5.3.2. Tâche de jugement d’identité

Dans deux expériences utilisant une tâche de jugement d’identité de pseudomots, Magnan et Biancheri (2001) ont évalué et comparé les performances d’enfants bons et faibles lecteurs de CP et de CE1. Les auteurs ont utilisé des pseudomots dont la complexité phonologique de la syllabe initiale avait été manipulée. Il s’agissait soit de structures syllabiques CV comportant une voyelle nasale (e.g., can) soit de structures syllabiques complexes CVC (e.g., bar) ou CCV (e.g., cni). La tâche consistait à juger si un pseudomot présenté auditivement était identique ou non à un pseudomot présenté visuellement. Le pseudomot visuel pouvait être identique (e.g., barli et barli), comporter l’ajout (e.g., barli et barali) ou l’omission d’un segment (e.g., barli et bali), avoir seulement la fin identique (e.g., barli et suvli) ou être présenté dans une condition neutre (e.g., barli et motnu).

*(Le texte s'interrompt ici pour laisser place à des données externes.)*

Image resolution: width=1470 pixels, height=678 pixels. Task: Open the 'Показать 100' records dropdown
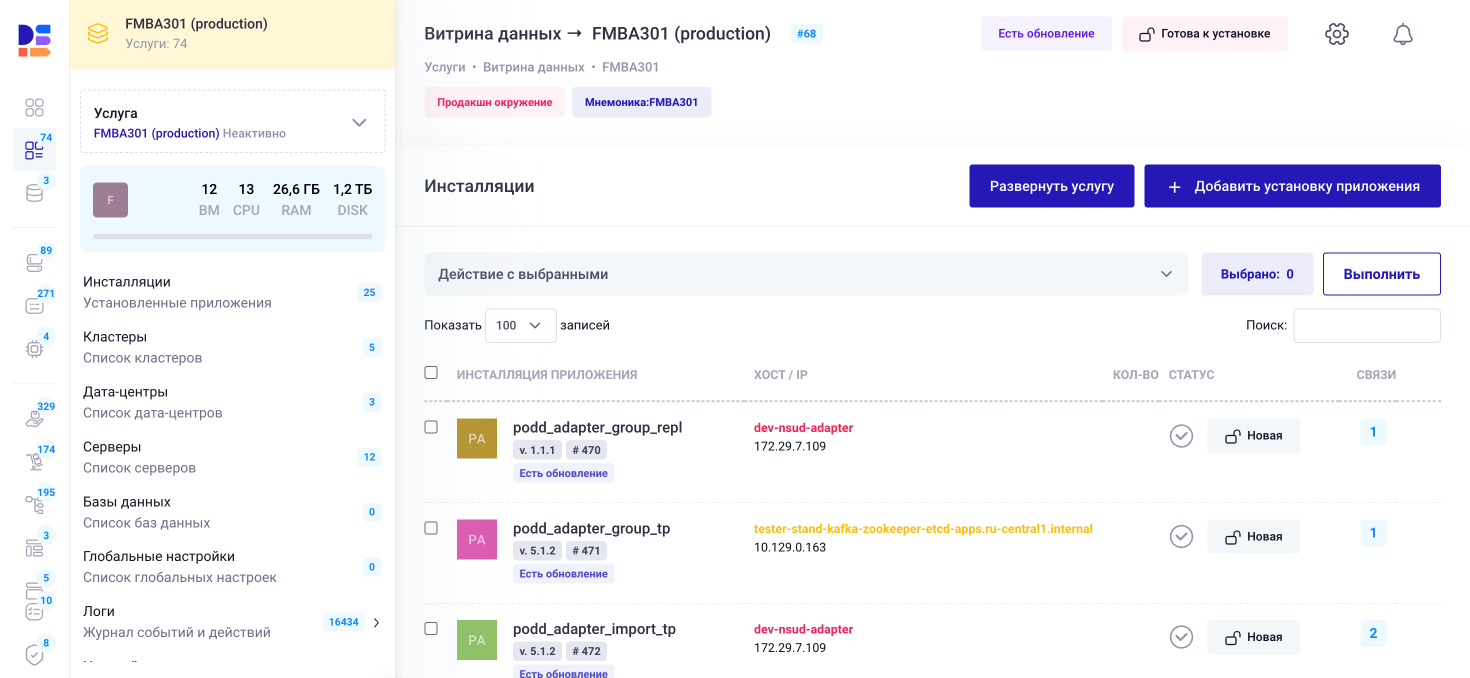[x=520, y=325]
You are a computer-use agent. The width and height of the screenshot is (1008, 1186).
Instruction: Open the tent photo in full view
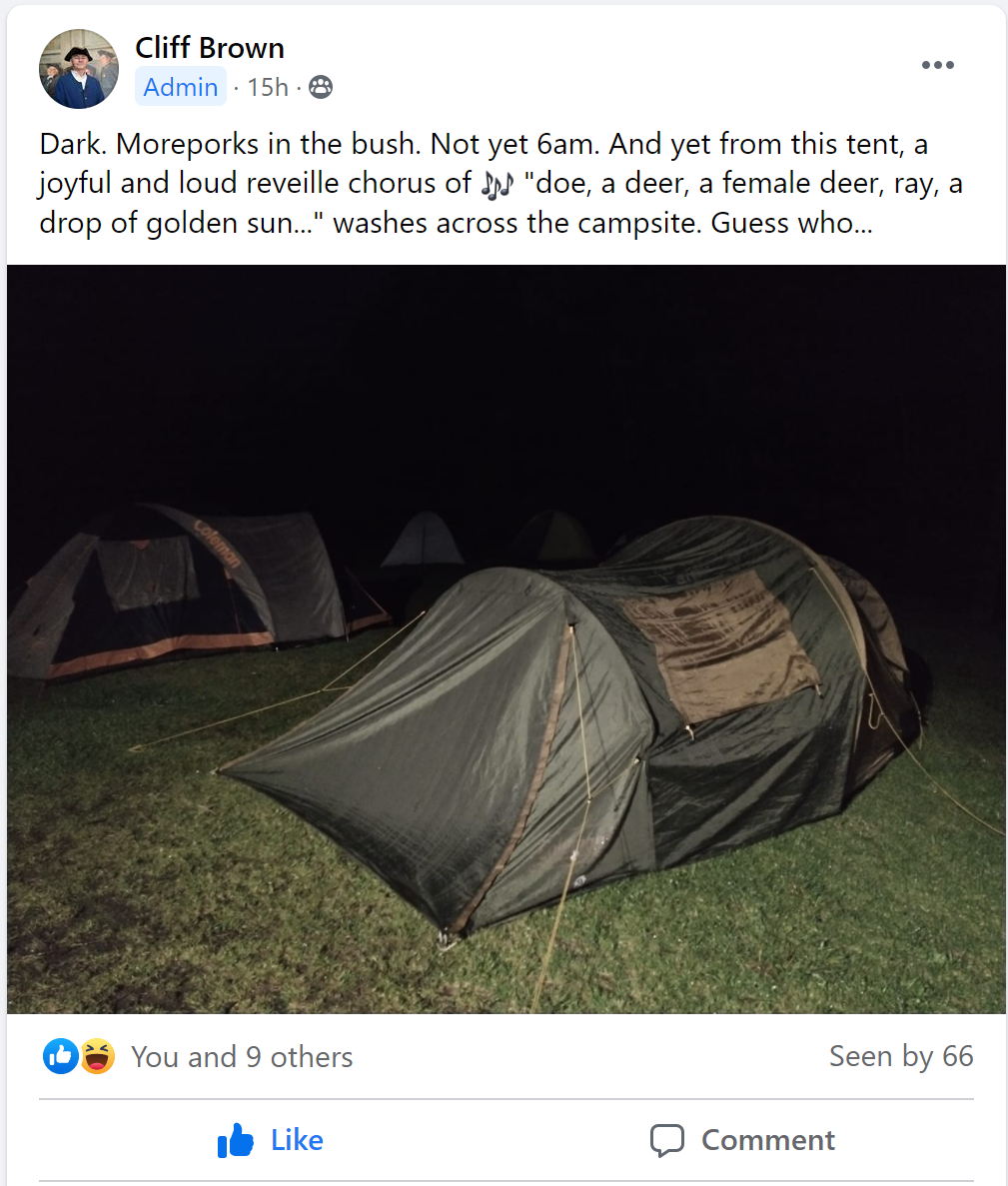tap(506, 639)
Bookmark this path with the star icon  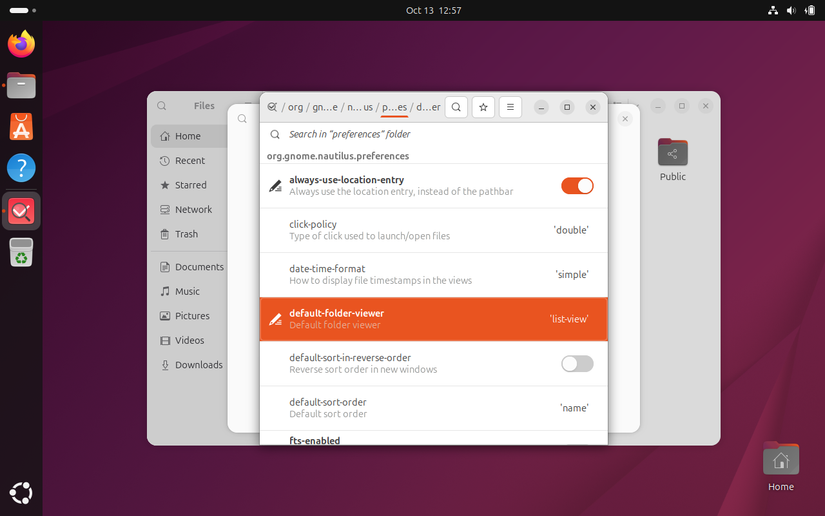484,107
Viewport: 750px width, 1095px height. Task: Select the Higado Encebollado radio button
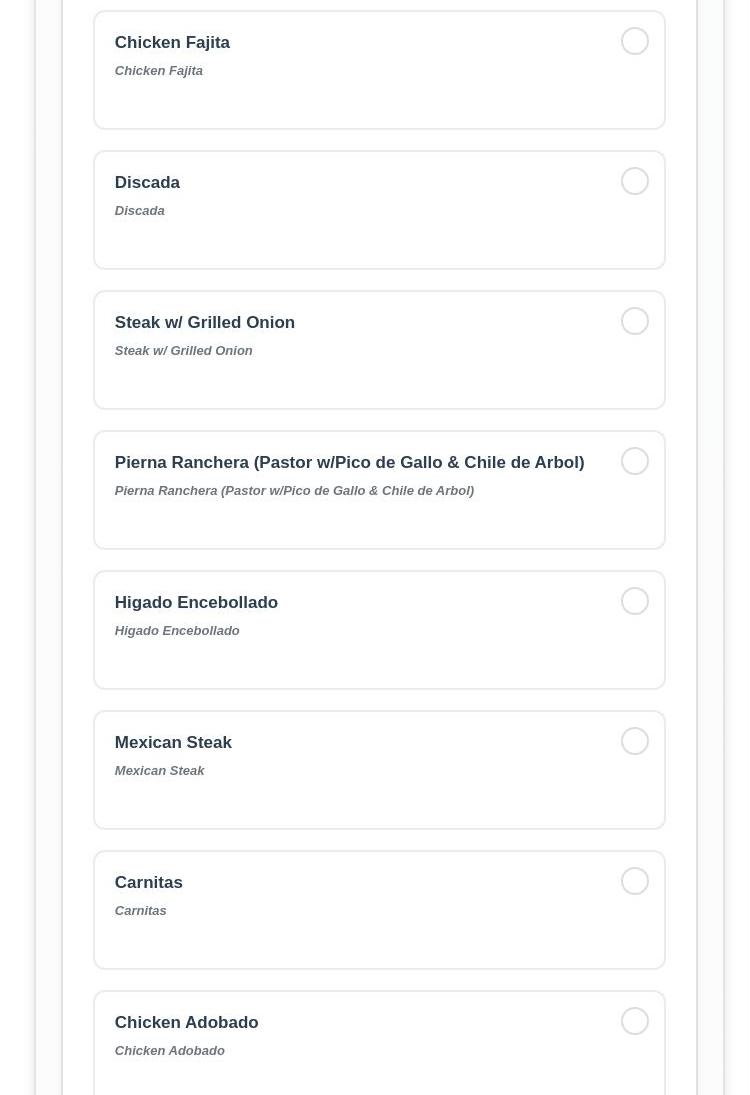point(635,601)
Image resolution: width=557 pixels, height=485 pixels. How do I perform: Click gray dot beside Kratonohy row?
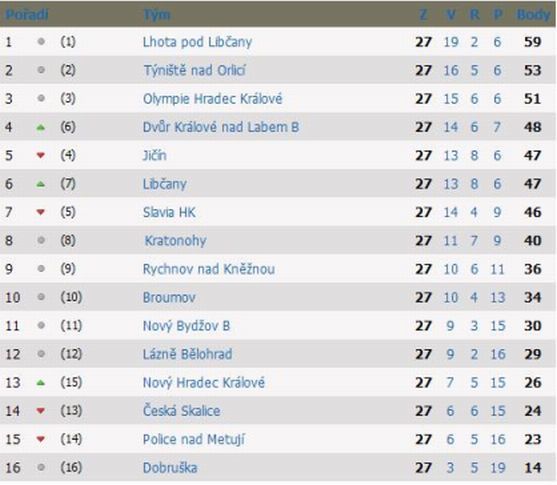(x=41, y=240)
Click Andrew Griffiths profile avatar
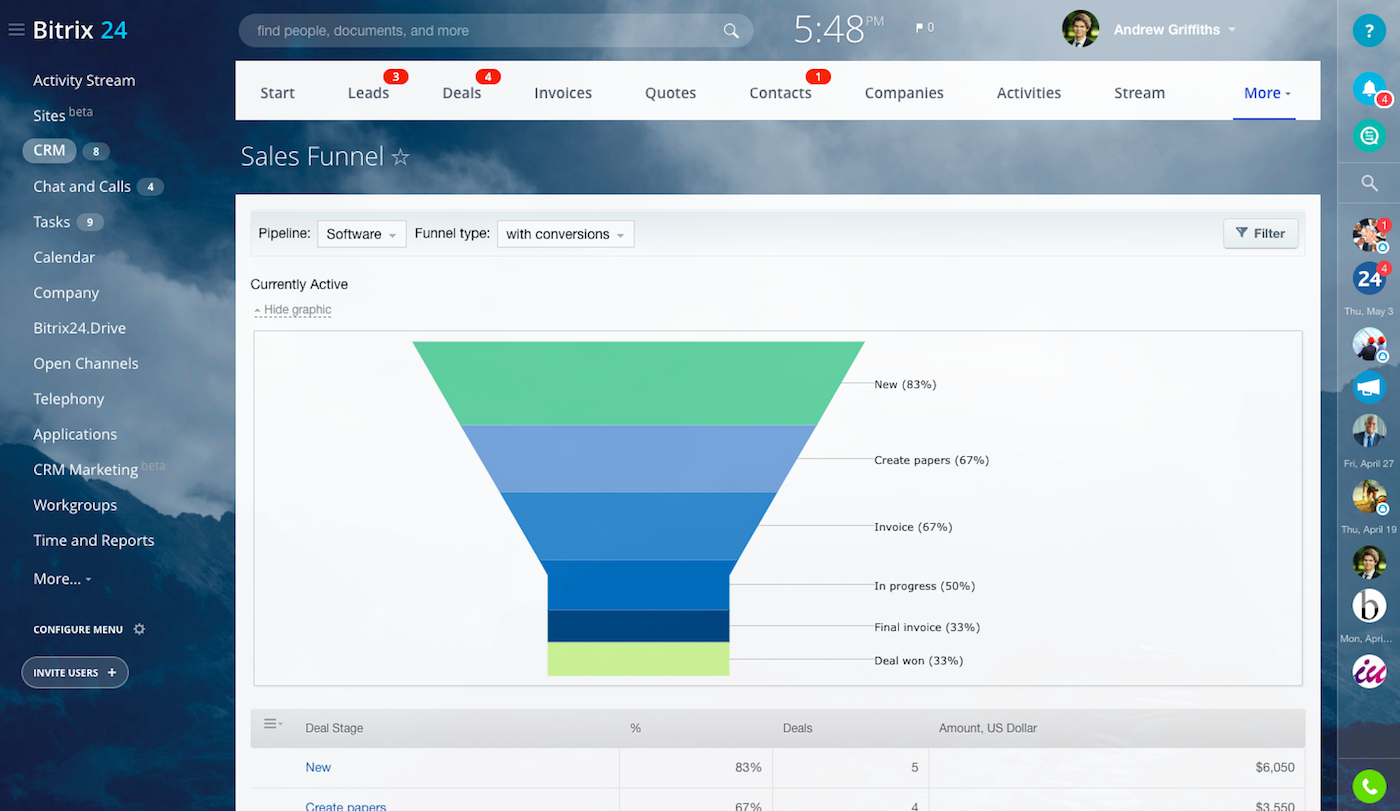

Les résultats obtenus ont mis en évidence que seuls les enfants bons lecteurs de CP et de CE1 n’étaient pas gênés par la présence d’une voyelle nasale. Par contre, les enfants faibles lecteurs de CP et de CE1 étaient sensibles à la structure phonologique des syllabes. Ils commettaient davantage d’erreurs pour juger non identique un pseudomot dont la syllabe initiale contenait une voyelle nasale par rapport à un pseudomot contenant une syllabe initiale CVC. Par ailleurs, les enfants faibles lecteurs tendaient à simplifier une syllabe CVC ou une syllabe CV avec voyelle nasale par une syllabe initiale simple CV, plus accessible et optimale. Lors du traitement des syllabes constituées d’un cluster consonantique, les résultats ont montré que les bons lecteurs de CP et CE1 n’étaient pas affectés par la complexité syllabique. En revanche, les faibles lecteurs des deux niveaux scolaires réduisaient en une structure syllabique minimale de type CV ou déplaçaient la consonne pré-vocalique en position de coda pour former une syllabe CVC les structures CCV.

Ces données s’orientent dans la direction d’une sensibilité à l’unité syllabique et plus particulièrement à la complexité syllabique. Les syllabes préférées s’apparent à celles décrites par Clements (1990) comme étant optimales et universelles, à savoir les structures CV, qui seraient ainsi celles extraites et maîtrisées en premier par les enfants lors de leur expérience avec le langage oral et réutilisées prioritairement lors de l’apprentissage de la lecture.